Bone Treatment Made Easier by Biocompatible Nanocoating Based on Metallic Alloy
TEHRAN, Iran - Iranian biomaterials researchers from Isfahan University of Technology produced biocompatible materials based on metallic alloy to modify the properties of materials used in tissue engineering. The nanostructure is resistant to corrosion and creates acceptable connectivity with bones. Results of the research can be used in medical industries and dentistry.
Ramin Rojayee, one of the researchers, explained the procedure of the research, and said, "Magnesium is one of the vital elements in the treatment of the damaged bone tissue. In recent years, magnesium has been known as the new generation of biodegradable implants. However, the high rate of corrosion in this pure metal in the body of living creatures limited its development and application. Therefore, we tried to control the degradation rate of magnesium in a manner that is in proportion with the human body's needs by applying an oxide layer and bioactive glass coating on the base alloy of magnesium."

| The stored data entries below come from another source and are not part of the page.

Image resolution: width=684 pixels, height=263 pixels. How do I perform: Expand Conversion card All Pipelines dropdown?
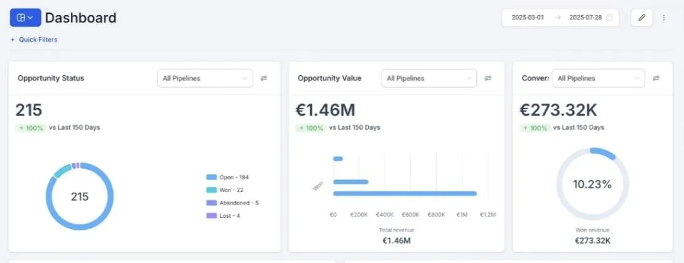pos(599,78)
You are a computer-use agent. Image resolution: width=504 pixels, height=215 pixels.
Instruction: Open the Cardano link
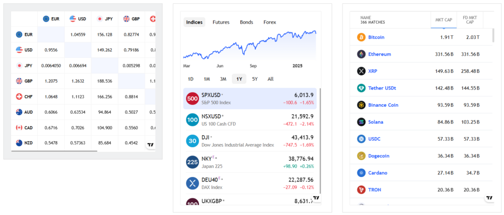[x=378, y=173]
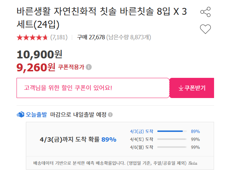Click the 9,260원 coupon price

(36, 67)
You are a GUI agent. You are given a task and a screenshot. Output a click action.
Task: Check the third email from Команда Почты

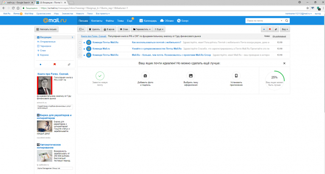[x=80, y=55]
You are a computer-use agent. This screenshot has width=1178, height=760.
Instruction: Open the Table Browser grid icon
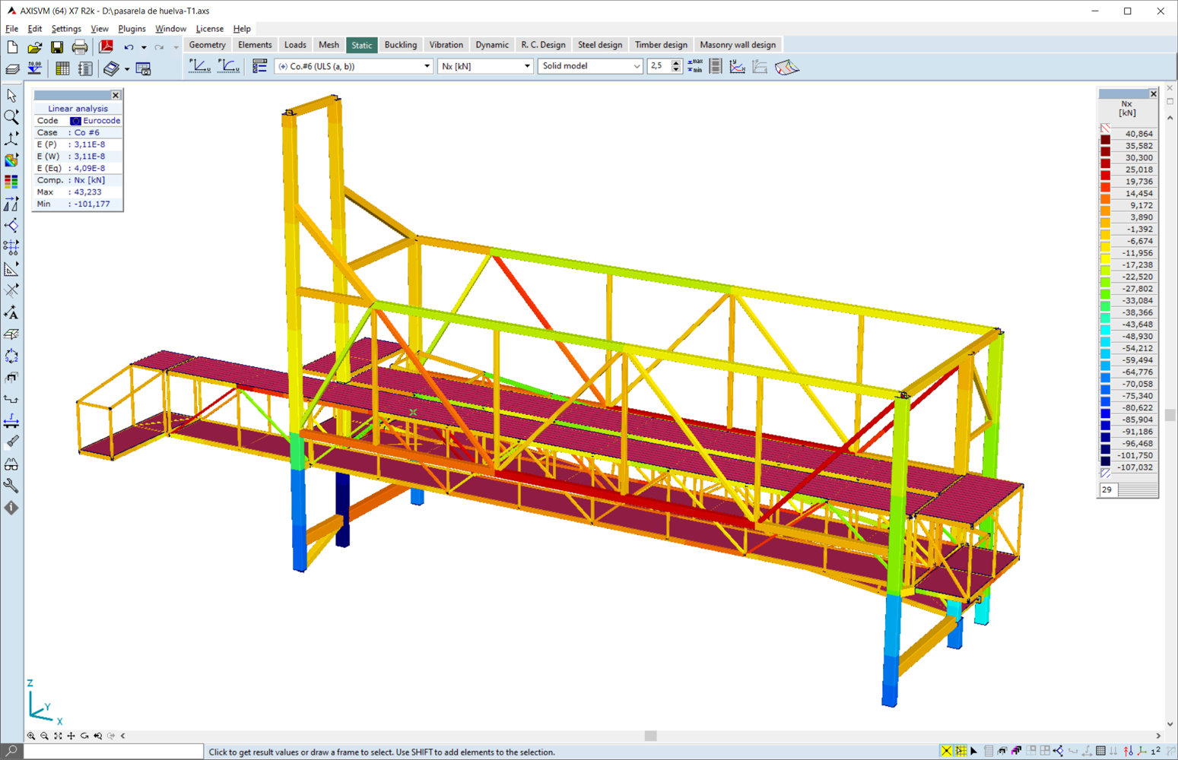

A combination of nanostructured bilayer coatings has been used in the production of the product. In addition to increasing resistance against corrosion in the substrate sample (magnesium alloy), this method creates more bioactivity and results in better connectivity of the artificial implant with the bone. Cells do not distinguish any difference between the bone and the implant due to the chemical similarity between the surface of bioactive glass used in the coating and the inorganic section of the bone.
To put it in brief, biocompatible materials are an appropriate option to substitute today's common orthopedics implants, including stainless steel and chrome/cobalt alloys, since these alloys can play their role only as supporter for the damaged tissue and are not able to provide the required inorganic materials for the bone growth.
Results of the research have been published in Ceramics International, vol. 40, issue 6, January 2014.